The National Flood Insurance Program (“NFIP”) is intended to provide affordable flood insurance on fair terms. The Federal Emergency Management Agency (“FEMA”) is responsible for administering and regulating NFIP. There are multiple requirements and policies that claimants must follow in order to be eligible to recover on their claim. The following lawsuit looks at the requirements necessary to prove flood damages under the terms of a Standard Flood Insurance Policies (“SFIP”).
Construction Funding owned a piece of property located in Mandeville, Louisiana that was insured under a SFIP issued by Fidelity Insurance Company. Construction Funding claimed that this property suffered flood damage from Hurricane Isaac in August 2012. Construction Funding submitted a claim to Fidelity for a loss of approximately $76,000.
Fidelity is a participant in the NFIP and issues SFIP to NFIP participants. Although FEMA sets the terms of the SFIP, Fidelity is responsible for handling all claims arising under its SFIPs. Fidelity denied the claim, stating that the damages were unsubstantiated and there was insufficient proof that the damage was caused by Hurricane Isaac rather than a prior flood. Thereafter, Construction Funding filed a lawsuit against Fidelity. Fidelity claimed that Construction Funding was not eligible to bring the lawsuit because it had not complied with the SFIP’s terms.
In order to recover under an SFIP, claimants must strictly comply with the SFIP itself. See Marseilles Homeowners Condo. Ass’n Inc. v. Fidelity Nat’l Ins. Co., 542 F.3d 1053, 1057 (5th Cir. 2008). In order to bring a lawsuit under SFIP, the claimant must also strictly comply with all of the policy requirements. These requirements include giving prompt written notice of flood damage, preparing an inventory of damaged property showing the quantity, description, actual cash value, and amount of loss. Furthermore, the claimant must attach bills, receipts, and related documents to the inventory and file a timely, sworn “proof of loss,” including specifications of damaged buildings and detailed repair instruments. 44 C.F.R. pt. 61, app. A(1) art. VII sec J (2009).
Here, there was no dispute that Construction Funding filed a timely and sworn proof of loss claiming the $76,000 in damages. Construction Funding’s proof of loss form included itemized claims, sorted into general categories.

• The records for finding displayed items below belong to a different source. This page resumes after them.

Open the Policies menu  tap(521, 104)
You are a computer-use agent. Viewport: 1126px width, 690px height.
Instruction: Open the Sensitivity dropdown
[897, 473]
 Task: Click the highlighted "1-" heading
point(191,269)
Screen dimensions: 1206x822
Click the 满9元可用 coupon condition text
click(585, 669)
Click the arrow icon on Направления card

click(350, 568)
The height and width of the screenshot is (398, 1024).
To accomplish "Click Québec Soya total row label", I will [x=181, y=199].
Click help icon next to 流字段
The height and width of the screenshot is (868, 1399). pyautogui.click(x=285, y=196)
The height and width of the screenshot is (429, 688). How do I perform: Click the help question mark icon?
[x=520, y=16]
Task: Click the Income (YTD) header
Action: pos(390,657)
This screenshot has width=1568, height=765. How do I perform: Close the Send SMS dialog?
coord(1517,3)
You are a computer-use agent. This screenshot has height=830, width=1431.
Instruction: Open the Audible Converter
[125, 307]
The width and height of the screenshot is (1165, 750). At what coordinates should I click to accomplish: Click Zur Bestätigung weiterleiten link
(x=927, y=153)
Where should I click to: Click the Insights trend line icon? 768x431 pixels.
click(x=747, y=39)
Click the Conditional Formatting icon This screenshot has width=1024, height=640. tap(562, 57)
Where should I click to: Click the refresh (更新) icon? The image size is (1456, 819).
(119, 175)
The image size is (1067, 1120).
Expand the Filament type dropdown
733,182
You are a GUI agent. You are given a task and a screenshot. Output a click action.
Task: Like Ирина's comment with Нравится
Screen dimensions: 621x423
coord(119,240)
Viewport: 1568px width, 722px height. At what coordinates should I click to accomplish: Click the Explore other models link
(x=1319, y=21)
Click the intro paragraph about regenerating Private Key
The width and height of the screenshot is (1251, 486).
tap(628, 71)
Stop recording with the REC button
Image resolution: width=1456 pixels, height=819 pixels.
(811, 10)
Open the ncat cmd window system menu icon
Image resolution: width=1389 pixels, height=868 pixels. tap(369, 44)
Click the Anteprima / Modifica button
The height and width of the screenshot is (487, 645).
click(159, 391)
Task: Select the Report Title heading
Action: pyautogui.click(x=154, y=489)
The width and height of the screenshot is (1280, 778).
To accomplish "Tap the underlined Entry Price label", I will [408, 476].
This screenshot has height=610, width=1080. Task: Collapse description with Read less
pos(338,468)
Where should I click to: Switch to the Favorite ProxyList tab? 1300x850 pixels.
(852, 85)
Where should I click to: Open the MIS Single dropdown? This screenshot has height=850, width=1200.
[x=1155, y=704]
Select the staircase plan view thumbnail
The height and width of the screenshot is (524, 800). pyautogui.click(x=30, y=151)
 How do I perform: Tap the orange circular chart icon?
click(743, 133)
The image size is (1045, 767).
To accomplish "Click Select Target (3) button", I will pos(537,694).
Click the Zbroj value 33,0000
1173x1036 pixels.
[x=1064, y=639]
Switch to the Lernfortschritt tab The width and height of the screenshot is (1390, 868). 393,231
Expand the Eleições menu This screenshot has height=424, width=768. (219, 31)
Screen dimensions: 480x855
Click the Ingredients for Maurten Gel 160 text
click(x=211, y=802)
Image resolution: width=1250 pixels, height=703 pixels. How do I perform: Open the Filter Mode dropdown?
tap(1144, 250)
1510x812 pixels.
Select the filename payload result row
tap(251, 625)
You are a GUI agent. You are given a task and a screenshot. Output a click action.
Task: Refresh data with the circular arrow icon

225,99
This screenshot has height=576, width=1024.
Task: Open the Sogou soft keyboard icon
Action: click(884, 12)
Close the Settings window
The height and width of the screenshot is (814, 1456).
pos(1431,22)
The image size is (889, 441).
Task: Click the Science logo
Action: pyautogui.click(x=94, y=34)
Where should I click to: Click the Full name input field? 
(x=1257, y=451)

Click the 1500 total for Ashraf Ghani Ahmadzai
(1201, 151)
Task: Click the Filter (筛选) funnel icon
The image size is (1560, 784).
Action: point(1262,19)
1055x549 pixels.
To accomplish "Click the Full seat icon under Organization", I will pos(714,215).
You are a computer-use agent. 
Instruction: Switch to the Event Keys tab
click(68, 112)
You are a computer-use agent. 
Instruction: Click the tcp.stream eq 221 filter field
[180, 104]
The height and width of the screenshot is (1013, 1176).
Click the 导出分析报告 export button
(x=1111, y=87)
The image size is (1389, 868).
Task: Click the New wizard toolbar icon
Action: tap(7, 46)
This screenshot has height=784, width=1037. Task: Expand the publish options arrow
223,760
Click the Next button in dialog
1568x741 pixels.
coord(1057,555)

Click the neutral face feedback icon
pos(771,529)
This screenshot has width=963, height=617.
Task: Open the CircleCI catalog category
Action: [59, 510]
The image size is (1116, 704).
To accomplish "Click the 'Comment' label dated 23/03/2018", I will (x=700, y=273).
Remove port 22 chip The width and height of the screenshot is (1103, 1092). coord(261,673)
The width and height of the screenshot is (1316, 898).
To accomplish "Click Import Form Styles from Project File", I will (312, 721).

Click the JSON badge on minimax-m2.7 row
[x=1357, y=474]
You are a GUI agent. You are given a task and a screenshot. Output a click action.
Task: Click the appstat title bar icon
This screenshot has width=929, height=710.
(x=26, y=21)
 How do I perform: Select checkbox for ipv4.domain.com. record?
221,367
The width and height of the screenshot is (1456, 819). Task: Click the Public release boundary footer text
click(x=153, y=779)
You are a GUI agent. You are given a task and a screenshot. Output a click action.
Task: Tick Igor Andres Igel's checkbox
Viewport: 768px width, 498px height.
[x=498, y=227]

However, Construction Funding failed to submit any substantiating documentation or explanation to support its claim, as required by the SFIP. This failure to provide a complete sworn proof of loss statement made Construction Funding ineligible to recover. See Gowland v. Aetna, 143 F.3d 951, 953-54 (5th Cir. 1998). Because of Construction Funding’s failure to completely and precisely comply with the SFIP’s requirements, the court held that Construction Funding could not recover.
Unfortunately for Construction Funding, because they failed to demonstrate that it submitted a proof of loss that fully complied with all of SFIP requirements, they were unable to recover on their claim. It can be stressful dealing with property damage and filing insurance claims, especially in the context of a natural disaster such as Hurricane Isaac. Although it is a stressful time and SFIPs have multiple detailed requirements, it is imperative that you precisely comply with all requirements of SFIP so that you can recover on your claim.
Additional Sources: Constr. Funding, L.L.C. v. Fid. Nat’l Indem. Ins. Co.